- [EXERCISE BRIEF]
From the entries below, copy exactly the lines from the one that contains "[Partager sur Instagram] (97, 698)" through the one that contains "شارك هذا المقال (1168, 1852)", both included, and only those.

- [INPUT RECORDS]
· · · · ·

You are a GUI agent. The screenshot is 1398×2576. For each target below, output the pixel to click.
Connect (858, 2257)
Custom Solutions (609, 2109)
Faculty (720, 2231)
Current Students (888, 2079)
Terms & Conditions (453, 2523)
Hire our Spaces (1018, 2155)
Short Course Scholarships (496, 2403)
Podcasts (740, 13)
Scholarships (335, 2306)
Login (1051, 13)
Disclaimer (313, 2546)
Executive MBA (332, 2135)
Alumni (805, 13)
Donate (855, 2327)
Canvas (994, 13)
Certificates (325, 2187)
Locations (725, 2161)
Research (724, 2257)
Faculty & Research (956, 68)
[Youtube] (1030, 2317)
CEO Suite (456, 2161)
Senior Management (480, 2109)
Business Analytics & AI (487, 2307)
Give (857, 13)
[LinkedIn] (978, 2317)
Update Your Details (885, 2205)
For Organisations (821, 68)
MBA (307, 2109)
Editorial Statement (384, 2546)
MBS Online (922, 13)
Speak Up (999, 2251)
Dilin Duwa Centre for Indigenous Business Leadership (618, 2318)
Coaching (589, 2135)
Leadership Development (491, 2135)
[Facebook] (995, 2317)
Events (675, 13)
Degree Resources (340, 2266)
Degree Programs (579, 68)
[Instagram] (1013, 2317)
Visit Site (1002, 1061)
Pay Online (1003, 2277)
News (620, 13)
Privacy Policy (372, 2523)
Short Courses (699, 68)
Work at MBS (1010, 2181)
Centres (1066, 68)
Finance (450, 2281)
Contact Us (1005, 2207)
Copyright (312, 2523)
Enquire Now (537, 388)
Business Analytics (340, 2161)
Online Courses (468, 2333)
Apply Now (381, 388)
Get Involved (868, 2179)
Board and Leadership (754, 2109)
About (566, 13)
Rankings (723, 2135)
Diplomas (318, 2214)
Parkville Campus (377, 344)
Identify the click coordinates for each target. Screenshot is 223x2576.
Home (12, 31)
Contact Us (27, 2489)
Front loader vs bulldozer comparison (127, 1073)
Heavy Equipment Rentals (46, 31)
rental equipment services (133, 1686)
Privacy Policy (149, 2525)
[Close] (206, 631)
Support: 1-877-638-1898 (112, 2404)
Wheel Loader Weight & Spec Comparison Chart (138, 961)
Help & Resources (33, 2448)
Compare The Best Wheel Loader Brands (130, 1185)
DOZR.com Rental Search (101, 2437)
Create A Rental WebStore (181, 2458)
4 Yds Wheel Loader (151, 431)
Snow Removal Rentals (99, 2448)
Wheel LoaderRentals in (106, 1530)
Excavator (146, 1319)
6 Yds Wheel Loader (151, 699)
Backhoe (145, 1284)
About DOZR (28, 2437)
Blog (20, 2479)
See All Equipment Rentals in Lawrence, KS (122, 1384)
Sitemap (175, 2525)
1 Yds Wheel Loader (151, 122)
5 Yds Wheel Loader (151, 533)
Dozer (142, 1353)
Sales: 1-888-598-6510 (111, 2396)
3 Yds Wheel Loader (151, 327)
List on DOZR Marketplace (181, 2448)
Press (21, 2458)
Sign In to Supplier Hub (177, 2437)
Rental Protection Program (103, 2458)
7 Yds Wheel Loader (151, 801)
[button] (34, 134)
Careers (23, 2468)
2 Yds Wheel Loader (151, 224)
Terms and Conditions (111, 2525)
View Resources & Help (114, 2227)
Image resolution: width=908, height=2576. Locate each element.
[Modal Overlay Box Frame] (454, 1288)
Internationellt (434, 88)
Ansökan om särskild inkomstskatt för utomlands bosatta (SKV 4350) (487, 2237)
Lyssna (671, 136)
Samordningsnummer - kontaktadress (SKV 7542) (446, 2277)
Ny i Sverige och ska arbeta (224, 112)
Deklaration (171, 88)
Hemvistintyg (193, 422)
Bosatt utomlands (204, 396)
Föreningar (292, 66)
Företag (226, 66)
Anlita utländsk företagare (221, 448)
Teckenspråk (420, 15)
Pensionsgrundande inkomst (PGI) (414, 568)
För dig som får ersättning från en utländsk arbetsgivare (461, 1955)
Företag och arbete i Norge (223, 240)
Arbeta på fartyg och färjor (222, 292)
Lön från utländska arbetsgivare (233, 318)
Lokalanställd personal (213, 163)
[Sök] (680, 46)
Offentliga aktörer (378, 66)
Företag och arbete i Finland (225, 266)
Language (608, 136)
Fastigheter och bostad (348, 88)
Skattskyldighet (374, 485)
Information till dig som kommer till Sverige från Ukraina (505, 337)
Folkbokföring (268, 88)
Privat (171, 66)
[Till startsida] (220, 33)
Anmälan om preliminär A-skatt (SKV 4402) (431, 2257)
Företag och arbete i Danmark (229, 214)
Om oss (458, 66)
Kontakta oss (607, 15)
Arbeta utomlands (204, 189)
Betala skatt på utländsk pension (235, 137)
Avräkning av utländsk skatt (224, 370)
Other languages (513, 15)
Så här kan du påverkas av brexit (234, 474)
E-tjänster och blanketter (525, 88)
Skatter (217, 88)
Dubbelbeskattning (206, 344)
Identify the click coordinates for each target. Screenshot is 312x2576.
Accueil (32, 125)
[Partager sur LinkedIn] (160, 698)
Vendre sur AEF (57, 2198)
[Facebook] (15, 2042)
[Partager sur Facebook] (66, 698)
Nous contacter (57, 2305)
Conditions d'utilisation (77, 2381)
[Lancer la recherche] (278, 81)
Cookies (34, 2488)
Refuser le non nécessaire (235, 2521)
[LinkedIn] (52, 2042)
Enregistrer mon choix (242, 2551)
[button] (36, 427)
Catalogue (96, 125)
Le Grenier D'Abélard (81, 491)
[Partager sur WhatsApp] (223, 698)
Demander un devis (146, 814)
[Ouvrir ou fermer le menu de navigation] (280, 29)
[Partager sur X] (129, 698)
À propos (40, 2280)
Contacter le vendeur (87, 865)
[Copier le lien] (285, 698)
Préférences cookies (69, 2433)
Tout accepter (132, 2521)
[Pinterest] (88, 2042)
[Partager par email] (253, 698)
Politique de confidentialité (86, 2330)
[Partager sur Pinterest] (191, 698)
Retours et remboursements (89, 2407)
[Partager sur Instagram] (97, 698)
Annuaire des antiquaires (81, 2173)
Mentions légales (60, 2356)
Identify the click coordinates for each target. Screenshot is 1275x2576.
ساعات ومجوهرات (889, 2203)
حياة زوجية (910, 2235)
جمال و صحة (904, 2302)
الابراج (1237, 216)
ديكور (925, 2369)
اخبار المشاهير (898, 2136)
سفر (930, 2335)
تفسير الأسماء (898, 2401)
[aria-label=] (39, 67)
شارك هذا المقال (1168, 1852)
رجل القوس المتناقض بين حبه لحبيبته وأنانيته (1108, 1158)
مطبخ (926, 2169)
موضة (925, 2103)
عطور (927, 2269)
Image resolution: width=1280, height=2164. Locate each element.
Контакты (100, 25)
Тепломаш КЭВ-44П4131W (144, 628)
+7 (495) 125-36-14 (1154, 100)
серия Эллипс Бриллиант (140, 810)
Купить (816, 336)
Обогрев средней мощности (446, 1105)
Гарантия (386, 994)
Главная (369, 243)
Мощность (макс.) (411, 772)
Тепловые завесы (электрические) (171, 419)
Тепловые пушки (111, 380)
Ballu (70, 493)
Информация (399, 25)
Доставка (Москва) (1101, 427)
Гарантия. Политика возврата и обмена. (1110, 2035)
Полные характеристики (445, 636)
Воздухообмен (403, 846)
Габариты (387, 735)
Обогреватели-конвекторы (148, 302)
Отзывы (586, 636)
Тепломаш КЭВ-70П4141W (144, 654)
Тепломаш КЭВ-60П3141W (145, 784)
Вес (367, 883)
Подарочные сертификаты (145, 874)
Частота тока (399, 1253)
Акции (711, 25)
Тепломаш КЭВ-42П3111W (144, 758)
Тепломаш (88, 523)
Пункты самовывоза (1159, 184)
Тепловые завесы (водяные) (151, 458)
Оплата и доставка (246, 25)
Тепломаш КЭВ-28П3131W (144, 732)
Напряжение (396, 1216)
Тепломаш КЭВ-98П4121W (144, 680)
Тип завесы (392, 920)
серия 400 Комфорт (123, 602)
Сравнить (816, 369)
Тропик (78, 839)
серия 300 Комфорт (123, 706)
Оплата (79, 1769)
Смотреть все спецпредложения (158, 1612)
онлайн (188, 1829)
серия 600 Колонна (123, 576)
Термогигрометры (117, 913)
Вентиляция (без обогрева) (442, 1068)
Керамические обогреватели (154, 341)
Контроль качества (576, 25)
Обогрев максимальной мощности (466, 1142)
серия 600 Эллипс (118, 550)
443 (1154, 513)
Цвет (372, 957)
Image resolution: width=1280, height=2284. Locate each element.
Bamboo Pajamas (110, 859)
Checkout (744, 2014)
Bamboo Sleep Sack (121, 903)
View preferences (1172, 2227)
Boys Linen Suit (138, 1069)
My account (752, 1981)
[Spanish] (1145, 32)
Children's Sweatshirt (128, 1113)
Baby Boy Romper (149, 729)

· · · · ·

- [SOLUTION]
[Partager sur Instagram] (97, 698)
Annuaire des antiquaires (81, 2173)
Mentions légales (60, 2356)
Identify the click coordinates for each target. Screenshot is 1275x2576.
ساعات ومجوهرات (889, 2203)
حياة زوجية (910, 2235)
جمال و صحة (904, 2302)
الابراج (1237, 216)
ديكور (925, 2369)
اخبار المشاهير (898, 2136)
سفر (930, 2335)
تفسير الأسماء (898, 2401)
[aria-label=] (39, 67)
شارك هذا المقال (1168, 1852)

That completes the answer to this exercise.